Thanks for the advice usmc, and yes I am a beginner =) noobz FTW!. lol

Well the tank its going to go in is a 55 gallon FOWLR tank I'm not really sure what fish is suitable for this tank, thus the reason I'm asking.

The tangs i was referring to in particular and sorry not being specific initially were the blue tang (Paracanthurus hepatus) or Dory from Finding Nemo and the yellow tang - Hawaii or Bubbles from Finding Nemo (Zebrasoma flavescens).
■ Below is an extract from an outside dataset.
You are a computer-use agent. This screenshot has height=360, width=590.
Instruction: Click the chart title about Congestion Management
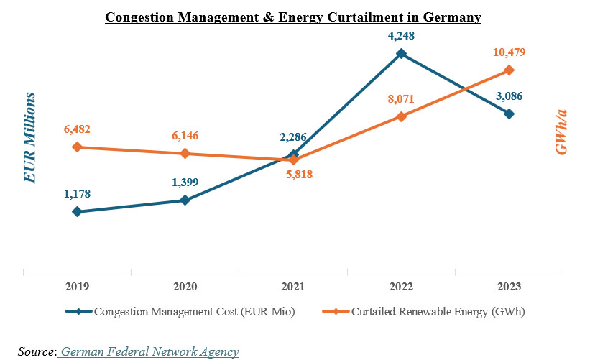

Its just I want them both equally and can't decide which one if I could only keep one.


----------



## Melissa (Nov 28, 2006)

well your tank is to small to keep both in them. and really its to small for one. the should be in atleast 70 gallons.


----------



## usmc121581 (Jul 31, 2006)

Now you will do what you want. I wouldnt put either in a tank that small, but That doesnt mean I havent seen a yellow tang in a 55 gal. I think its not right to do it because any tang should be in a 75 gal. or larger. Its alright to be a noob we all were at one time. LOL


----------



## en71ce (Feb 26, 2007)

*o0o0o*

thanks for your advise guys!, i didn't know you'd need such a large tank only even for one tang.

The reason for my belief was because I've seen a blue tang in a 3 foot tank which is 1 foot smaller than mine and obviously less capacity inside.

But the size of the fish was only bout 2 inches.

Any recomendations on what spieces of fish I should be able to fit in a 55gallon comfortably?

thanks again for clarifying that guys!


----------



## Italian Reef (Feb 21, 2007)

Greetings Noob! hahaha I learned the hard way with Tangs..When I first started, I had a 30 g reef and lost numerous fish..Tang's can grow very quick and will become stressed more easily when confined to such a small tank. I found the hawkfish to be a fascinating fish. Forget about shrimp with this fish though.


----------